While local numbers, and Montana generally, are generally a few weeks behind most of the U.S. in terms of when surges hit, the numbers are going up.

The update from the state for all of Montana this morning listed 1,939 new cases, up from 382 new cases two Mondays ago, with 7,713 active cases, up almost 6,000 from the 1,775 active cases Dec. 27.

The state has confirmed 8,744 new cases in the past two weeks.

Hill County Health Department did not provide an update after Wednesday night, when it reported 17 new cases and 54 active cases.

Blaine County reported Friday one new case with 10 active.

The state tracking map this morning reported 10 new cases in Chouteau County with 16 active and no new cases in Liberty County with seven active.

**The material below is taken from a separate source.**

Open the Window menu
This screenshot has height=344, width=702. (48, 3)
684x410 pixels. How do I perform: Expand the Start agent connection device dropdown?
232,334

In Hill County, vaccinations and booster shots are available through Bullhook Community Health Center, 406-395-4305; the Hill County Health Department, 406-400-2415; Northern Montana Health Care's Specialty Medical Center at 406-265-7831 or its Family Medical Center at 406-265-5408; Western Drug Pharmacy, 406-265-9601; Gary & Leo's Pharmacy, which takes walk-ins; Walmart; and the Rocky Boy Health Center 406-395-4486.

The Blaine County Health Department, 406-357-2345, and the Fort Belknap Health Center, public health nurse 406-353-3250 and pharmacy at 406-353-3104, can schedule vaccinations and booster shots.

Vaccine is available in Chouteau County at the Chouteau County Health Department, 406-622-3771, and Big Sandy Pharmacy at 406-378-5588.

People can call Liberty County Health Department at 406-759-5517 to schedule a vaccination.